§ SET EXERCISE:
Copy out the lines from the one containing "You are a GUI" through the one containing "pos(20,307)", inclusive, requests included. Scale every coordinate in the answers by 1.7 and round it to a whole number, with halves rounded up. Give only these lines and leave out the pictures.

§ DATA EXCERPTS:
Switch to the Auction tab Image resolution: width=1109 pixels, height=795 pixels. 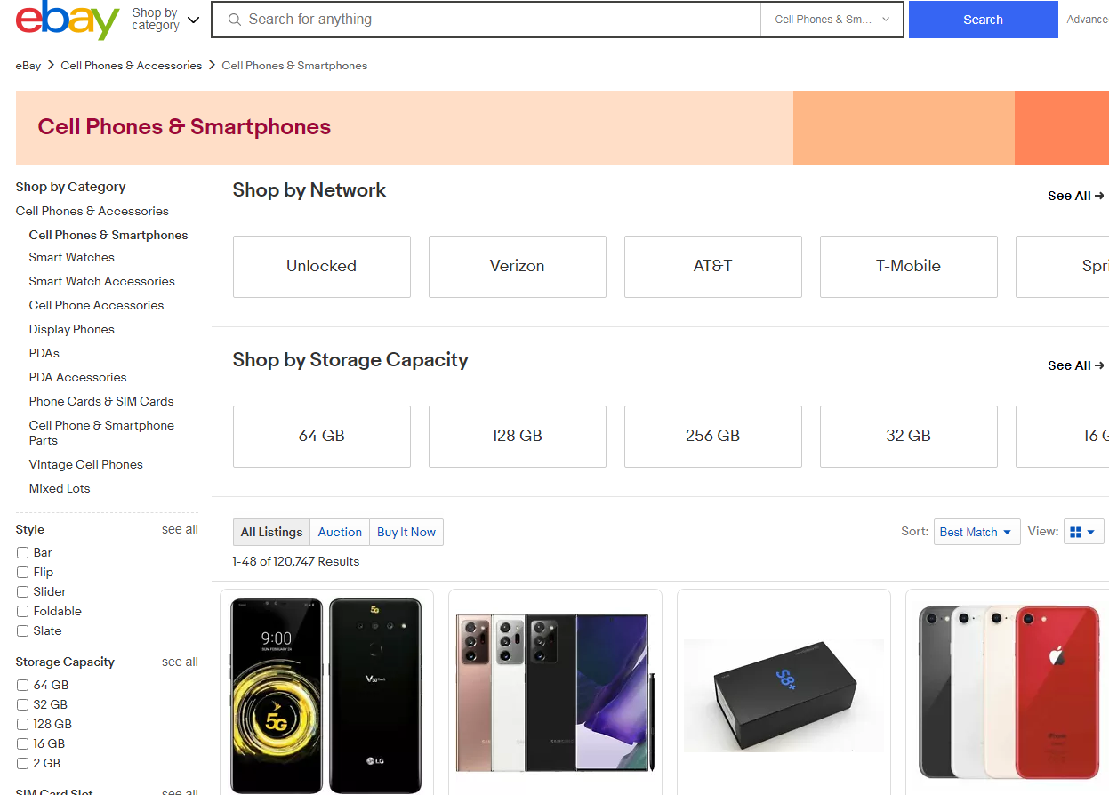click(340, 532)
---
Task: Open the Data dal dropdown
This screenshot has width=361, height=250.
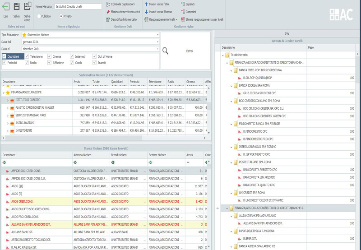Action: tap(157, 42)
---
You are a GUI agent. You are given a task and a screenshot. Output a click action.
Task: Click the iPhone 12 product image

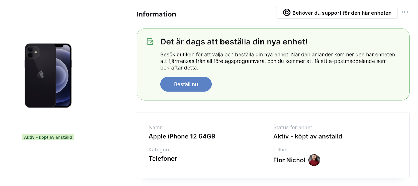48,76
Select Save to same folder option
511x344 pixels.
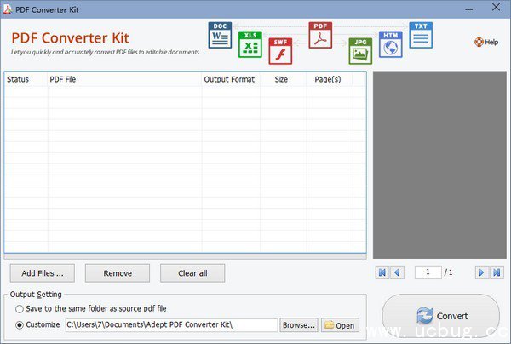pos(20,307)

§ SOLUTION FOR THIS EXERCISE:
You are a GUI agent. You are given a task and a screenshot. Output a click action.
Task: Click the iPhone 12 product image

82,129
Select Save to same folder option
511x344 pixels.
pos(34,522)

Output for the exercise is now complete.